Posted: June 17, 2011 Filed under: Rant, Technology, WTF | Tags: IT Administrators, LulzSec, NHS, Pathetic, Security, Top Level Management
It’s hard to ignore the shear uprising of hacking related activity in the past weeks. PlayStation Network being the most notable, being crippled for a month and disabling online activity for many millions of PlayStation 3 units around the world. Then came the onslaught of Sony’s other websites and networks.
Then came the rest of the attacks. Let’s take a quick rundown of the hacking that has taken place by LulzSec over the past month:
- Fox.com (user passwords stolen)
- Sony Music Japan
- PBS (user passwords stolen)
- Sony Pictures (user information)
Just yesterday, LulzSec have published 20,000 email addresses and passwords to the public, giving the average user access details to Facebook accounts, GMail accounts, PayPal to name just a few… these are the type of people we are dealing with here.
The NHS was recently sent an email from LulzSec
(click the link to the left to view) regarding discovered security holes in their network – and the NHS turned them away when they wanted to help.
While you aren’t considered an enemy – your work is of course brilliant – we did stumble upon several of your admin passwords
LulzSec go on to say:
We mean you no harm and only want to help you fix your tech issues
In a response from the NHS:
This is a local issue affecting a very small number of website administrators. No patient information has been compromised. No national NHS information systems have been affected. The Department has issued guidance to the local NHS about how to protect and secure all their information assets.
Jesus fucking Christ. What a bog-standard response from some IT administrator cunt that is clearly too proud of his network to admit they have problems and accept help in plugging the holes that the NHS are exposing for all to freely abuse.
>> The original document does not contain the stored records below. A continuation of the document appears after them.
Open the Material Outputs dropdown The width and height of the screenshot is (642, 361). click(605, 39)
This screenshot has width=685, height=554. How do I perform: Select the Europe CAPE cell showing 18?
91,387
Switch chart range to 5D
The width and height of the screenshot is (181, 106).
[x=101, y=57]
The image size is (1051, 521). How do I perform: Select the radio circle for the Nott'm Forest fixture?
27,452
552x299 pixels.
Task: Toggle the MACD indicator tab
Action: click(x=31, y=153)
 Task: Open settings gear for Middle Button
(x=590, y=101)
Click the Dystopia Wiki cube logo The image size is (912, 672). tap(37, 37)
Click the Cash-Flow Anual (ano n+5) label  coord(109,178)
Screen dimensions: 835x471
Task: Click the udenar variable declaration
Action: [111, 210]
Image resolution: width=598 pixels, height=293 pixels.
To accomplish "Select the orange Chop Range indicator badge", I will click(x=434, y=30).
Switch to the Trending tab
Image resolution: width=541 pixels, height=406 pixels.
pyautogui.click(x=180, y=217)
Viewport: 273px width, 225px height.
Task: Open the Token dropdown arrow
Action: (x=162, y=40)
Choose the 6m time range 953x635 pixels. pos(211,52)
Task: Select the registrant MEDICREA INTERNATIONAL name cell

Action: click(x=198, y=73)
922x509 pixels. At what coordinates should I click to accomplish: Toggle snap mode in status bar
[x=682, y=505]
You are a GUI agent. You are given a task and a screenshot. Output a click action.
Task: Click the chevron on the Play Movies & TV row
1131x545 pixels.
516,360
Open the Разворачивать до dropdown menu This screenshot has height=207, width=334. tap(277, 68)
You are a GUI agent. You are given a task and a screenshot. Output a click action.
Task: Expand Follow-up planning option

This in itself shows what is wrong with the people at the “top” of the system. Similar examples of this are seen all over the news where people who are relatively high up in whatever organisation they belong to believe they think that they know everything – but in actual fact, they don’t.
What fucks me up even more, is that the NHS stated (as above):
The Department has issued guidance to the local NHS about how to protect and secure all their information assets.
I can pretty much guarantee that this is just a small email sent to all the satellite IT administrators around the country that either went totally unregarded, not taken seriously or ended up in the Junk mail box. As someone who used to work with NHS (anonymised) patient data, I know exactly how easy it is to obtain it.
LulzSec have clearly stated that they do not consider NHS to be an enemy and that their work is admired, however I hope someone in the NHS takes the polite notice about their security holes seriously… for the sake of all the unsuspecting patients that have used the NHS system, and for the sake of all the other nations in the world that are willing to pay considerable fortunes to obtain this data.